みなさん、こんにちは!もんきちです。
今回は、ウェアラブルデバイス×活動データについて考えましょう。

ウェアラブル?・・・

「治療効果を科学的に追うリハビリ」の現在地と未来について考えてみましょう。
こんな方にオススメ!
- マネジメント初心者の方!
- 医療管理職の方
はじめに|「リハビリはやっている。
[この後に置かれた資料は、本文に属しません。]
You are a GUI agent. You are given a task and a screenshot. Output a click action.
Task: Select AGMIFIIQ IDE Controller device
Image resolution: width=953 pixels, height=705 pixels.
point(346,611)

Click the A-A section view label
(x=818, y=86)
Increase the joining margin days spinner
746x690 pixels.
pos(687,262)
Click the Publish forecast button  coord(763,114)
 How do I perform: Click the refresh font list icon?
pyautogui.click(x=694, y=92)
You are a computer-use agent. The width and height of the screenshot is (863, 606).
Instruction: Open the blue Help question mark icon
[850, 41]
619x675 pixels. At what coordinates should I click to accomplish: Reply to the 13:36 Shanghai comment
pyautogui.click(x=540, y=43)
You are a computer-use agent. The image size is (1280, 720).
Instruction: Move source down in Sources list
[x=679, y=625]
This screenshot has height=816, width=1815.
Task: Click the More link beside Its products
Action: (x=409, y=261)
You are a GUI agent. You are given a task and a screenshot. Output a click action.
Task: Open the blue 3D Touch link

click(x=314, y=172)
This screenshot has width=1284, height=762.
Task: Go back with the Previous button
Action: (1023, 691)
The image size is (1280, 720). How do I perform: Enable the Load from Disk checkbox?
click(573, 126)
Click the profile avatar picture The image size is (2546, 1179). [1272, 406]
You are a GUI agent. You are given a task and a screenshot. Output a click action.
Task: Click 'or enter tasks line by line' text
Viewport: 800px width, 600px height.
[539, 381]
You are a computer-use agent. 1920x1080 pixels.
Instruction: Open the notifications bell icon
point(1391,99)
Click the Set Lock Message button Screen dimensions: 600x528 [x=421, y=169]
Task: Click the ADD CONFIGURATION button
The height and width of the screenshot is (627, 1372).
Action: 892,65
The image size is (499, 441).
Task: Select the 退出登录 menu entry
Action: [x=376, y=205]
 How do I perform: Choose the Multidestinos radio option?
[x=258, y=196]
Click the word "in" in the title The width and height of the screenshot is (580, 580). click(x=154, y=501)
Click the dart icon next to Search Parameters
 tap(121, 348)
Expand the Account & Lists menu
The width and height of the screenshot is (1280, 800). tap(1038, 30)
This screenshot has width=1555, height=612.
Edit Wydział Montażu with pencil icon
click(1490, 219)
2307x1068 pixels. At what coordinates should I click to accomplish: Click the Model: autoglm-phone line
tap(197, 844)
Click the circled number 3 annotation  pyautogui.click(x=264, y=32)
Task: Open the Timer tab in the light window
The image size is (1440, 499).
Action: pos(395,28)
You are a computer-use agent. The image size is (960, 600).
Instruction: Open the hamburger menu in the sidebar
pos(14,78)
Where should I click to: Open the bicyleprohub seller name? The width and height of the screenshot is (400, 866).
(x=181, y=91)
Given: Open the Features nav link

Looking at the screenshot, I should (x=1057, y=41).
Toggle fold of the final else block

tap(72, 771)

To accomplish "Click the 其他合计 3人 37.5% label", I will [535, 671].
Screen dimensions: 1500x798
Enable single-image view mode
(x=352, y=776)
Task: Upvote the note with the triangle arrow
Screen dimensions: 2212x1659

でも、どれだけ効いている?」
「ちゃんと介入している」
「訓練は計画通り進んでいる」
それでも現場では、こんな問いが残り続けます。
- 本当に生活は変わっているのか?
- 病棟外・退院後の活動量はどうなっている?
- このリハビリは“効いている”と言えるのか?
従来のリハビリ評価は、
訓練室の中・評価日の一瞬を切り取るものでした。
その限界を超えようとしているのが、
👉 ウェアラブルデバイス×活動データです。
本記事では、
- 学術的根拠
- 海外動向
- 日本の現場での可能性
を踏まえながら、
「治療効果を科学的に追うリハビリ」の現在地と未来を解説します。
なぜ今、リハビリにウェアラブルが注目されているのか
「できるADL」と「やっているADL」のギャップ
リハビリ現場では昔から指摘されてきました。
- 評価上は歩ける
- でも生活では歩いていない
この能力(capacity)と実行(performance)の乖離は、
従来の評価法では捉えきれません。
ウェアラブルが測るのは「生活そのもの」
加速度計・ジャイロセンサーを備えたウェアラブルは、
- 歩数
- 活動時間
- 座位・立位・歩行の割合
- 日内・週内変動
といった、生活行動の連続データを取得できます。
これは、
👉 「訓練ができたか」ではなく
👉 「生活が変わったか」を評価できる技術
だと言えます。
活動データは治療効果をどう捉えるのか【学術的根拠】
活動量と予後の関連は、すでに示されている
整形疾患・高齢者領域を中心に、
- 入院中の活動量が多い患者ほど
- 退院後のADL・QOLが高い
- 再入院リスクが低い
ことが、複数の研究で報告されています。
📚 研究の示唆
- 「何単位やったか」より
- 「1日をどう過ごしているか」が重要
つまり活動量は、
リハビリの“結果指標”として有効なのです。
ウェアラブルは「介入の質」を映し出す
興味深いのは、
同じ訓練内容でも、
- 活動量が増える患者
- ほとんど変わらない患者
が存在する点です。
これは、
- 目標設定
- 動機づけ
- 生活指導
- 環境調整
といった、セラピストの介入の質が
データとして反映されているとも解釈できます。
👉 ウェアラブルは
👉 **セラピストの腕前を“静かに映す鏡”**でもあるのです。
日本の医療現場にどう実装するか
課題①:データはあるが、使いこなせない
多くの現場で起こりがちなのが、
- データは取った
- でも評価・説明・改善につながらない
という状態です。
重要なのは、
「見る指標を決める」こと。
例
- 整形疾患:歩数・活動時間・不活動時間
- 回復期:日内変動・週単位の推移
すべてを見る必要はありません。
課題②:評価と診療報酬が直結しない
現状、日本では
活動量データが直接算定に結びつく場面は限定的です。
しかし管理職・経営視点では、
- 退院支援
- 在宅移行
- 再入院予防
- 病床回転
といった間接的な経営指標と強く結びつきます。
👉 「算定にならない=価値がない」ではない
👉 「経営に効くデータ」として見る視点が重要です
課題③:リハビリ職の役割が変わる
ウェアラブル導入後、リハビリ職は単なる「訓練提供者」ではなくなります。
- データを解釈する
- 行動変容を設計する
- 患者に“生活の意味”を返す
👉 データ翻訳者としてのリハビリ職
これは、
将来的に管理職・経営層を担う人材像とも重なります。
まとめ|リハビリは「やった量」から「変わった生活」へ
これからのリハビリ評価は、
- 何単位やったか
- 何分訓練したか
ではなく、
👉 その人の1日はどう変わったか
👉 生活は前に進んだか
を問われる時代に入ります。
ウェアラブルは、
その変化を「感覚」ではなく「科学」で示すための道具です。
そしてそれを使いこなすのは、
現場を知り、データを読み、組織を動かせるリハビリ職。
あなたが目指しているキャリア像と、
このテーマは、すでに同じ未来を向いています。